S’agissant de l’attestation de travail qui a été donnée à [B] [D] afin de le rassurer sur la stabilité professionnelle de [O] [P] il est tout autant impossible de prétendre qu’il s’agit d’un faux puisqu’il est indiqué que celui-ci est employé par la société les experts de la rénovation en tant qu’ouvrier depuis le 1er mars 2021, ce qui correspond bien à ce qui est noté dans les fiches de paye, mais de surcroît cette attestation de travail n’est pas signée par l’employeur [T] [P] et il est impossible, à supposer qu’elle ne soit pas véridique, d’en imputer la responsabilité à ce dernier que rien ne désigne comme en étant l’auteur, d’autant qu’elle ne porte même pas le tampon de l’entreprise; Il importe que la société ait été radiée postérieurement en octobre 2022.
[B] [D] échoue à établir l’existence de manoeuvres dolosives et [T] [P] ne saurait dès lors être regardé comme un tiers de connivence.
Dans ces conditions, le dol n’étant pas retenu, il appartient à [B] [D] de démontrer la faute commise par [T] [P] pour faire application de l’article 1240 du code civil et obtenir l’indemnisation sollicitée. Toutefois, aucune faute n’existe, rien ne démontrant le rôle que [T] [P] a pu jouer dans le fait que [B] [D] ait donné un logement en location à [O] [P].

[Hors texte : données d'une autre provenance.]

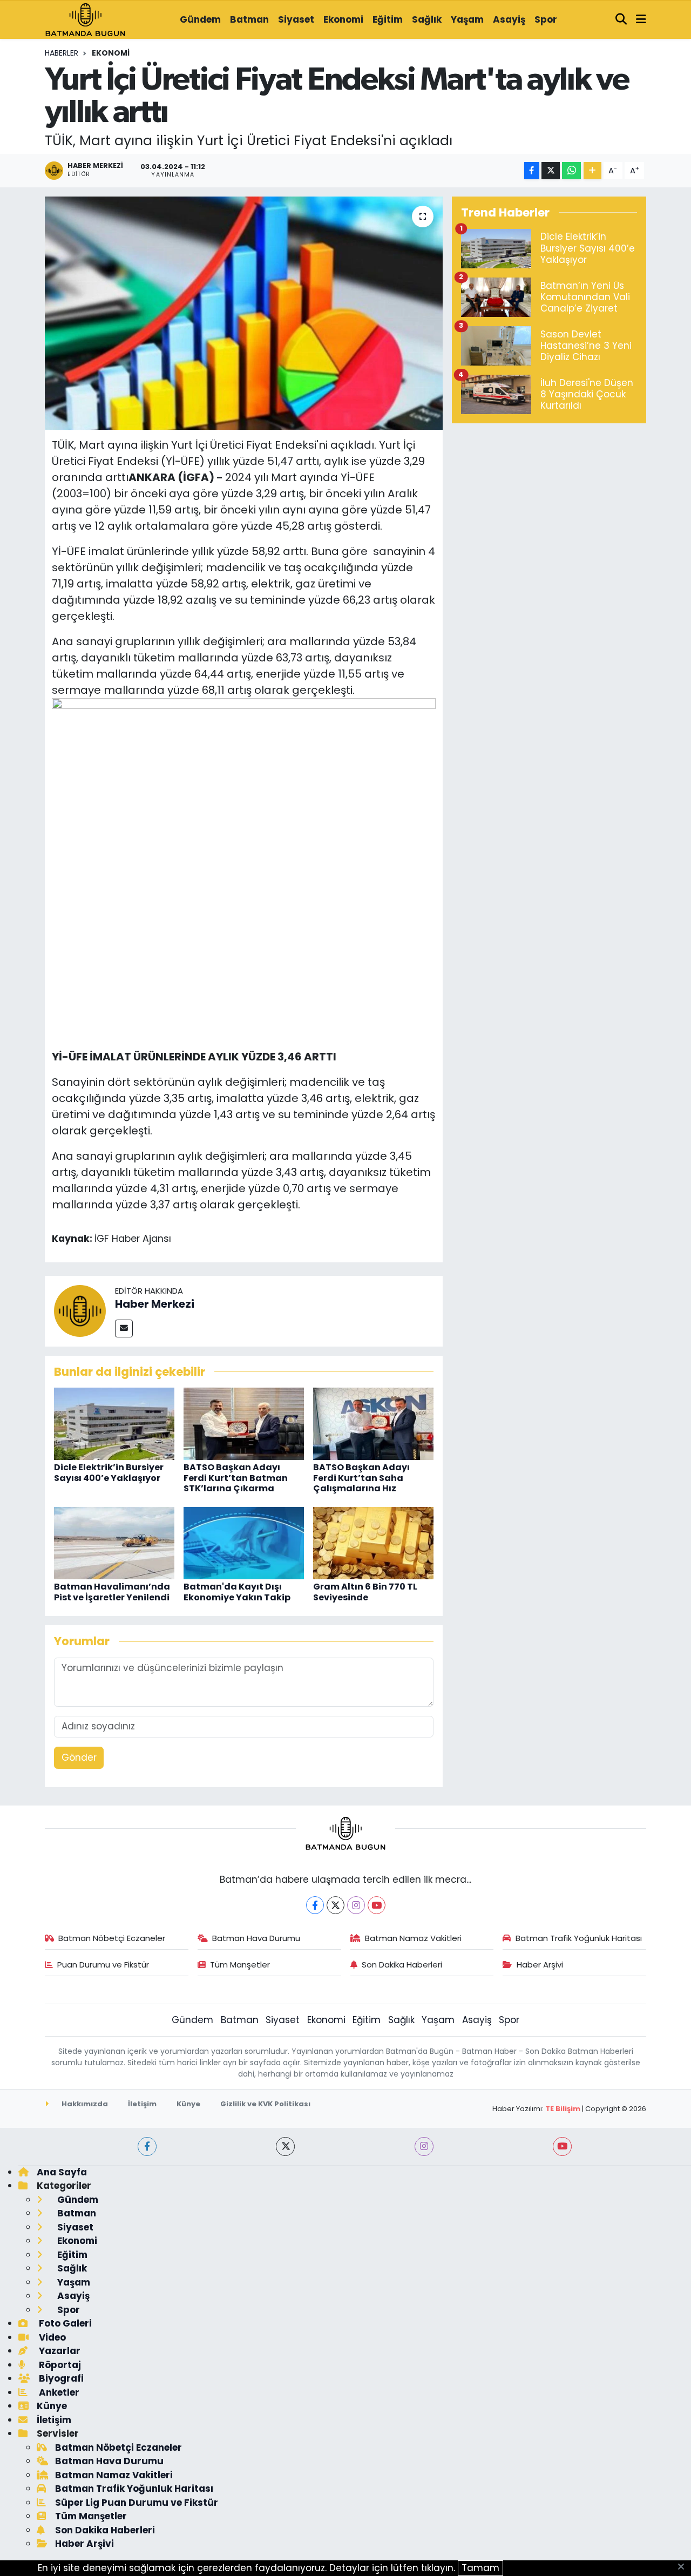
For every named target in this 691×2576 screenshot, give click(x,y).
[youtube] (562, 2146)
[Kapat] (684, 2567)
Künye (188, 2104)
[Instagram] (356, 1905)
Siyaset (296, 19)
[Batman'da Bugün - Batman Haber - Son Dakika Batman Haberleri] (85, 19)
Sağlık (427, 19)
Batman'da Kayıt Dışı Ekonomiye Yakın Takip (237, 1591)
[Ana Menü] (641, 20)
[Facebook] (315, 1905)
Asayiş (509, 19)
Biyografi (60, 2378)
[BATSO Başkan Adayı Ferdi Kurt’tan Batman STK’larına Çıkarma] (244, 1423)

En conséquence, [B] [D] sera débouté de l’intégralité de ses demandes.
[B] [D] qui succombe à l’instance supportera les dépens.
IL n’y aura pas lieu à application des dispositions de l’article 700 du code de procédure civile à son profit.
PAR CES MOTIFS,
Le tribunal, statuant publiquement, par décision réputée contradictoire, par mise à disposition au greffe,
Déboute [B] [D] de sa demande tendant à obtenir la condamnation de [T] [P] à lui payer la somme de 15 750 euros au titre des loyers impayés,
Déboute [B] [D] de sa demande tendant à obtenir la condamnation de [T] [P] à lui payer la somme de 6 159,93 euros au titre de la remise en état,
Dit n’y avoir lieu à application des dispositions de l’article 700 du code de procédure civile,
Laisse à [B] [D] la charge des dépens.
En foi de quoi la présidente a signé avec la greffière.